背景和目的在放疗中分割肿瘤总体积（GTV）的深度学习（DL）模型通常基于临床划线，而临床划线存在观察者之间的差异性。本研究的目的是比较基于临床胶质母细胞瘤 GTV 的 DL 模型与基于同一 GTV 的单个观察者编辑版本的模型的性能。材料与方法数据集包括 2012 年至 2019 年期间在一家研究所接受术后放疗的 259 例胶质母细胞瘤患者的成像数据（计算机断层扫描（CT）、T1、对比度-T1（T1C）和流体增强-反转恢复（FLAIR））。使用所有成像数据编辑了临床 GTV。
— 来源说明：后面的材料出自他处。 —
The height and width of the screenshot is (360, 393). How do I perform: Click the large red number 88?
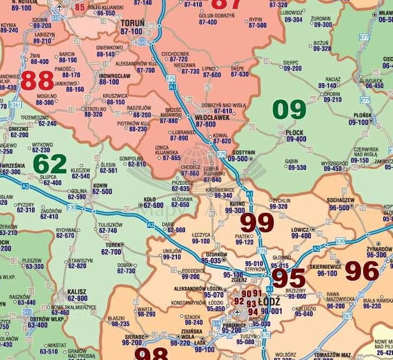pos(37,81)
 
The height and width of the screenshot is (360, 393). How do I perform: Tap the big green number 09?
pos(289,109)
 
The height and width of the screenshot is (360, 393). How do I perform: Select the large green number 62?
pos(50,164)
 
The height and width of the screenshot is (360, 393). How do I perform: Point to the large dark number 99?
pos(257,223)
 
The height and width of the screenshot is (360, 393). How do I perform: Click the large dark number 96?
pos(362,271)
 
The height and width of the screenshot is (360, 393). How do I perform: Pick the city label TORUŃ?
pos(132,23)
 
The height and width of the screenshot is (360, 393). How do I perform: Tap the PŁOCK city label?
pos(296,132)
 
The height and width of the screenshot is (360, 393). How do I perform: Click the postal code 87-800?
pos(206,124)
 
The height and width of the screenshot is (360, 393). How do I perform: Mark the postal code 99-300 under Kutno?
pos(234,210)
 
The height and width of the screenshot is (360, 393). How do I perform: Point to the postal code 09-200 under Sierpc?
pos(292,68)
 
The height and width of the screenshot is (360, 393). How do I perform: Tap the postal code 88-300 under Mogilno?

GTV分割模型（nnUNet）在临床和编辑的GTV上分别进行了训练，并使用容差为1毫米的Surface Dice（sDSC1mm）进行了比较。我们还评估了模型在切除范围（EOR）和不同成像组合（T1C/T1/FLAIR/CT、T1C/FLAIR/CT、T1C/FLAIR、T1C/CT、T1C/T1、T1C）方面的性能。结果使用编辑轮廓评估的临床-GTV 模型和编辑-GTV 模型的 sDSC1mm 中位数（范围）分别为 0.76 (0.43-0.94) vs. 0.92 (0.60-0.98) (p<0.001)。结论DL模型获得了较高的分割准确性。对临床 GTV 进行编辑可显著提高 DL 性能，并具有相关的效应大小。仅使用 T1C 时，DL 对 EOR 性能稳健，准确度高。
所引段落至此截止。